Caregiver Support makes sure caregivers know they are not alone and that help is available. Help comes from respite volunteers and from learning about resources in the community. Volunteers provide companionship to care receivers who should not be left alone so caregivers can get needed time off.

Often people living with disabilities or memory loss and their caregivers have limited social contact outside their family. Volunteers are welcomed as friends, relationships develop, caregivers begin to cope better with daily stress, and thus the whole family is served. Volunteers are paired with a family and serve 4 – 8 hours a month.

Respite Care
Respite care volunteers offer quality companionship to a person with memory impairment or a disabling condition so that the primary family caregiver (or other informal caregiver) can enjoy a few hours off to attend to their needs. This has several benefits as it gives the primary family caregiver time:
To enjoy other activities like lunch with a friend or a walk around the lake;
To run errands or make appointments without feeling rushed;
To spend time with other family members.
Respite care providers typically provide respite for 2-4 hours weekly or every other week to their assigned family.

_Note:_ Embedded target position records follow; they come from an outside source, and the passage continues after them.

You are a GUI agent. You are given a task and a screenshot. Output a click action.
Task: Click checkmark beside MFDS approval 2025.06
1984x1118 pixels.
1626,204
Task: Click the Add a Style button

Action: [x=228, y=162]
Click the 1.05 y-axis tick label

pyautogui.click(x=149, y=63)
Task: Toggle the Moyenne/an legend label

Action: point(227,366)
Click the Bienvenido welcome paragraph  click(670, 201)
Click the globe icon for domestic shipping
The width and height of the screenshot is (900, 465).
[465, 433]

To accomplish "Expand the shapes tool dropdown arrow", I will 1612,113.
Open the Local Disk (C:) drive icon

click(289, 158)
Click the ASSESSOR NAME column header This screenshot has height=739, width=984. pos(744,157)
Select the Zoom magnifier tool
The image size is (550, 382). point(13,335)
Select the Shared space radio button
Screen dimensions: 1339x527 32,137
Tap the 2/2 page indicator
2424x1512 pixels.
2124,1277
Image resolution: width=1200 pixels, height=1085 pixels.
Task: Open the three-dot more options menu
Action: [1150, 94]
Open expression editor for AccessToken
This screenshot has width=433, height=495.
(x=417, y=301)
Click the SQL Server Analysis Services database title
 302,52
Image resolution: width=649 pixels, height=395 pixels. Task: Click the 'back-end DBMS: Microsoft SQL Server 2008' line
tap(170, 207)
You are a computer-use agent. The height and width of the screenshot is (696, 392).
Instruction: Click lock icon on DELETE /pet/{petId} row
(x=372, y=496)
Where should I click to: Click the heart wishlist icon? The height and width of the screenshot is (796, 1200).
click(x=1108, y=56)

Caring for Someone with Dementia workshops are offered quarterly to support respite volunteers, family caregivers, and professionals. The workshop explores behavioral changes common in people challenged by memory impairment, whether from Alzheimer’s, stroke, Parkinson’s, FTD or other disorders, and reviews tips to enhance communication and accentuate the strengths still with in the person with dementia.

Matching Process
The Center for Volunteer Caregiving takes great care to match a volunteer and family. The Volunteer should feel comfortable handling the Care Receiver’s level of functioning. The Care Receiver should feel comfortable and respected by his/her new Volunteer companion.